Today, there are many documents in the form of digital images obtained from various sources which must be able to be processed by a computer automatically. One of the document image processing is text feature extraction using OCR (Optical Character Recognition) technology. However, in many cases OCR technology are unable to read text characters in digital images accurately. This could be due to several factor such as poor image quality or noise. In order to get accurate result, the image must be in a good quality, so that digital image need to be preprocessed. The image preprocessing method used in this study are Otsu Thressholding Binarization, Niblack, and Sauvola methods. While the OCR technology used to extract the character is Tesseract library in Python.

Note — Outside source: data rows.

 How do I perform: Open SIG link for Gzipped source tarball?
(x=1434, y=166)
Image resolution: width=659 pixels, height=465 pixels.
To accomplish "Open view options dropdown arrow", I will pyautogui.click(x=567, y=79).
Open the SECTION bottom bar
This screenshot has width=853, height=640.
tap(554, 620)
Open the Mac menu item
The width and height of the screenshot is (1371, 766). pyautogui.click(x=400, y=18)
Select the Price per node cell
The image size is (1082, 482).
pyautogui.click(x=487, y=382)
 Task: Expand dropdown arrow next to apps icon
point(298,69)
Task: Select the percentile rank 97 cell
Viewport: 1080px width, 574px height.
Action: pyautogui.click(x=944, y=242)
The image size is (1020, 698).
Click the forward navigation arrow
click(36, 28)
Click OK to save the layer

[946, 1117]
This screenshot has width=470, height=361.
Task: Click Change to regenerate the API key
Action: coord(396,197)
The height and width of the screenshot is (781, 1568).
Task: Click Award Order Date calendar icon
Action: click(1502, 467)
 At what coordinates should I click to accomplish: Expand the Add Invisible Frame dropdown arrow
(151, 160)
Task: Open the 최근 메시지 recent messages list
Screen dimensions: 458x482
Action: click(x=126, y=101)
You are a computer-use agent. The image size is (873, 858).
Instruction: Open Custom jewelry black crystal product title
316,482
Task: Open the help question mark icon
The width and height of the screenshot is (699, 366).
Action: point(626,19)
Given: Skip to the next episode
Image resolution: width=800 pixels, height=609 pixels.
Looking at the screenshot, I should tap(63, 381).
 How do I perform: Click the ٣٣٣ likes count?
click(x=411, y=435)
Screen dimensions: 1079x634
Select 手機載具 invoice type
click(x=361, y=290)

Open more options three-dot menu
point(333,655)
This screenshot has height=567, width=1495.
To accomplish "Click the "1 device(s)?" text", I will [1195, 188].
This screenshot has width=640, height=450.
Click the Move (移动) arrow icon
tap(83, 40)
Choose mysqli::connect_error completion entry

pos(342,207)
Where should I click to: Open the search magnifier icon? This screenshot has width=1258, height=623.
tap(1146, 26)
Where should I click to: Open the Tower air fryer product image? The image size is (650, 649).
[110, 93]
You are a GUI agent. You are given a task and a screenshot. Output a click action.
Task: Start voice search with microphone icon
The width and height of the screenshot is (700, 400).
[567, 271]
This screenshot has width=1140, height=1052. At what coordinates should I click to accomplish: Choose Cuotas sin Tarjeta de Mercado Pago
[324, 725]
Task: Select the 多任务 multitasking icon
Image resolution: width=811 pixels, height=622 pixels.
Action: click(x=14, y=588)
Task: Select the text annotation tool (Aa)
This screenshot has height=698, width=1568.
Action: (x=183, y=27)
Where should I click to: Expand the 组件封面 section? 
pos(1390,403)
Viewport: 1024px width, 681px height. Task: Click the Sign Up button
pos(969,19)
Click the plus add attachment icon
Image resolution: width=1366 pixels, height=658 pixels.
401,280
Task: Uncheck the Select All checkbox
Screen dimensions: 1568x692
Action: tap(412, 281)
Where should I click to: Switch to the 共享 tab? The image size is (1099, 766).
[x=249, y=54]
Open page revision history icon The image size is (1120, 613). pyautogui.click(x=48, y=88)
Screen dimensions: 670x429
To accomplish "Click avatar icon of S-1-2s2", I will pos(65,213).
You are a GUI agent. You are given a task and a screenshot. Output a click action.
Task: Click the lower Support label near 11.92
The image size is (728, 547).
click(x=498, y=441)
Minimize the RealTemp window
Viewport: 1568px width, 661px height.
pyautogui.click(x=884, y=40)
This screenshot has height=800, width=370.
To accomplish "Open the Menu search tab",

The test results show that direct text extraction from the original image gives better results with a character match rate average of 77.27%. Meanwhile, the match rate using the Otsu Thressholding method was 70.27%, the Sauvola method was 69.67%, and the Niblack method was only 35.72%. However, in some cases in this research the Sauvola and Otsu methods give better results.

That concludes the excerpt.